The rise to prominence of Militant and its supporters was long in its gestation, as we have seen. For more than 40 years, Marxism had been an oppositional current within the Merseyside labour movement, only occasionally able to lead a section of the working class in mass struggle. Now the ideas of Militant were to be put to the test. Merseyside was to be a laboratory in which the ideas of both Militant and its opponents would be tested. How would Militant conduct itself in leading a mass movement? When faced with a decisive test, would these ideas crumble in the face of the combined resistance of the ruling class, the reformist right, and of the soft left within the Labour Party? Would the Marxists be capable of gathering wide layers of the working class behind the banner of a militant labour movement, to educate and steel them, not just for the current battles but for the long-term struggle to change society?

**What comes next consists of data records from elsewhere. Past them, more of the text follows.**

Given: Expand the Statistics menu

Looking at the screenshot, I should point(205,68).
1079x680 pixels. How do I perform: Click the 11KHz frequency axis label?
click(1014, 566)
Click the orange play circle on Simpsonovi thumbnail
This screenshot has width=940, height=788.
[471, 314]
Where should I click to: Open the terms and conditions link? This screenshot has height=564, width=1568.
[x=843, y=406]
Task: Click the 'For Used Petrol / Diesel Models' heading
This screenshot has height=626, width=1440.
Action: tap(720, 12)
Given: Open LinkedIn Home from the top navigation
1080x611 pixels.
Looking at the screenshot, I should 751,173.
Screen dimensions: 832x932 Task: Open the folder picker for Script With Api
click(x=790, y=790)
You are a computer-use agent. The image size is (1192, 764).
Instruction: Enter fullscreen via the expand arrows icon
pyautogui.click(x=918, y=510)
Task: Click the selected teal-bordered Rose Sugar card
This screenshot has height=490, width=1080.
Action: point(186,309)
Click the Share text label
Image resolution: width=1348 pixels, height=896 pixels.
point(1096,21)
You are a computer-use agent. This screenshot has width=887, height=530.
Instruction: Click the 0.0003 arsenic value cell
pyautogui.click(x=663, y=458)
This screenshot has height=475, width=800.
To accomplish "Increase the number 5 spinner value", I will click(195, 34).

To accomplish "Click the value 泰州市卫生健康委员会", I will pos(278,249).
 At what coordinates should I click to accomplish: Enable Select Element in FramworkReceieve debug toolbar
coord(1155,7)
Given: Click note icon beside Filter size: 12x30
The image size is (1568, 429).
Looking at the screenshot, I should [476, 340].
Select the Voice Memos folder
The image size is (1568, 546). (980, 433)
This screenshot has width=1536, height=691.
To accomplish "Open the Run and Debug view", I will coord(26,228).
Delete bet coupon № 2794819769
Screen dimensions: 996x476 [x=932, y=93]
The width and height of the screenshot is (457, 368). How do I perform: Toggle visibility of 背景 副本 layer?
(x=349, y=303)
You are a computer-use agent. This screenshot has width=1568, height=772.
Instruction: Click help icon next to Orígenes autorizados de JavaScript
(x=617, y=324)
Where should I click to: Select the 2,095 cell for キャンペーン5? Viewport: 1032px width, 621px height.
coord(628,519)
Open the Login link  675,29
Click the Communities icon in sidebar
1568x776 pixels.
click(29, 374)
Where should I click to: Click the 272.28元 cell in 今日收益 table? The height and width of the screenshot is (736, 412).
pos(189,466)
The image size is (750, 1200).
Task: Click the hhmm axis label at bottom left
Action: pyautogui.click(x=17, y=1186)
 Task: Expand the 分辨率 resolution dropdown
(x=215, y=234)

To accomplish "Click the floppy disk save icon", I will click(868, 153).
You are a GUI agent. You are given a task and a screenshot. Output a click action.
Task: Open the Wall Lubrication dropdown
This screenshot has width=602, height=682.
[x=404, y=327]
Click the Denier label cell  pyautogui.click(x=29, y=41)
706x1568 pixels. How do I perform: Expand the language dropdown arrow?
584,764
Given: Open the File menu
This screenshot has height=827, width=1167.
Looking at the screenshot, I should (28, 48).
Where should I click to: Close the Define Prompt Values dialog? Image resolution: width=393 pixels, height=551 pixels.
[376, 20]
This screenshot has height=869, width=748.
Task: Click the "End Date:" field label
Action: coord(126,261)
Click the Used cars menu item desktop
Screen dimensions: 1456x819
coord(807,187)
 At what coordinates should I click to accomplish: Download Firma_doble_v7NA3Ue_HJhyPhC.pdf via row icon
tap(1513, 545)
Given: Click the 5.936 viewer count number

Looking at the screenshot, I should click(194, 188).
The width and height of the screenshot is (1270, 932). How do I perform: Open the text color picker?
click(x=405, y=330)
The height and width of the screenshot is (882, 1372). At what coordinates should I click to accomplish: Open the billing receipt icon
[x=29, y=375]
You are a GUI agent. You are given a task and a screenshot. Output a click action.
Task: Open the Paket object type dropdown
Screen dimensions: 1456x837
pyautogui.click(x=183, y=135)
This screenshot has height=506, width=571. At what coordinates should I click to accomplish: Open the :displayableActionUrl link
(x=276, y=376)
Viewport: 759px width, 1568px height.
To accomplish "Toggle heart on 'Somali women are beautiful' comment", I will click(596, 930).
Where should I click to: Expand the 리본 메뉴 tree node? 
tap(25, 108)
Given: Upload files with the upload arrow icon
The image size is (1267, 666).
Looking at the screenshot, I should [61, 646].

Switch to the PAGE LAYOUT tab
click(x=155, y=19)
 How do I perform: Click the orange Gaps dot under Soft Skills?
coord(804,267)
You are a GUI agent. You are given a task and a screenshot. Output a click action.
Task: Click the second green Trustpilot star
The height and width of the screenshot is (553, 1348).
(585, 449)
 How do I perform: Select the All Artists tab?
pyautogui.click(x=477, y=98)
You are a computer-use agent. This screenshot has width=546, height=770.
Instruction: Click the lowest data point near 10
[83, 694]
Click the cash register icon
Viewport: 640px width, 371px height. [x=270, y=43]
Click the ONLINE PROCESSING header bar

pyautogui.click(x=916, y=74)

Marxists approach work on the councils in a similar fashion to work in parliament. First and foremost the council is seen as a platform with which to raise the political consciousness of the working class. This involves not just propaganda, but the need to take whatever measures are possible within the framework of local government to improve and ameliorate the conditions of the working class. Given the vice-like grip which had been imposed on local government spending, this of necessity would require the mobilisation of the majority of the population to bring mass pressure to bear on the Tory Government.

Contrary to what their opponents have argues, the Marxists do not make ‘utopian’ demands in the knowledge that they are ‘unrealisable’. Whether they are realisable or not, depends on the struggles of the working class. It is not entirely ruled out that under certain conditions the ruling class, as events in Liverpool were to show, can be compelled to take a step backwards and to give concessions.

Reformists demand very little from the government and the capitalists, and their reward is invariably less than nothing. This had been the brutal experience under Liverpool’s Tory-Liberal coalitions throughout the 1970s and early 1980s. As the Marxists consistently pointed out, however, even when gains were made, any concessions would be purely temporary and on the terms of capitalism. When confronted with an unfavourable relationship of forces, the British ruling class, with its long experience of bending to hostile winds, take a step backwards, wait for a more favourable period, and then takes back, the concessions – with interest.

Another guiding principle of Militant supporters was to tell the working class the truth. Engaging in manoeuvres or attempting to cover up unpalatable truths could only result in deceiving the working class and lowering its level of understanding. It was necessary to explain to the widest layers of the working class the reality of the situation confronting Liverpool and what a Labour council would mean to the city.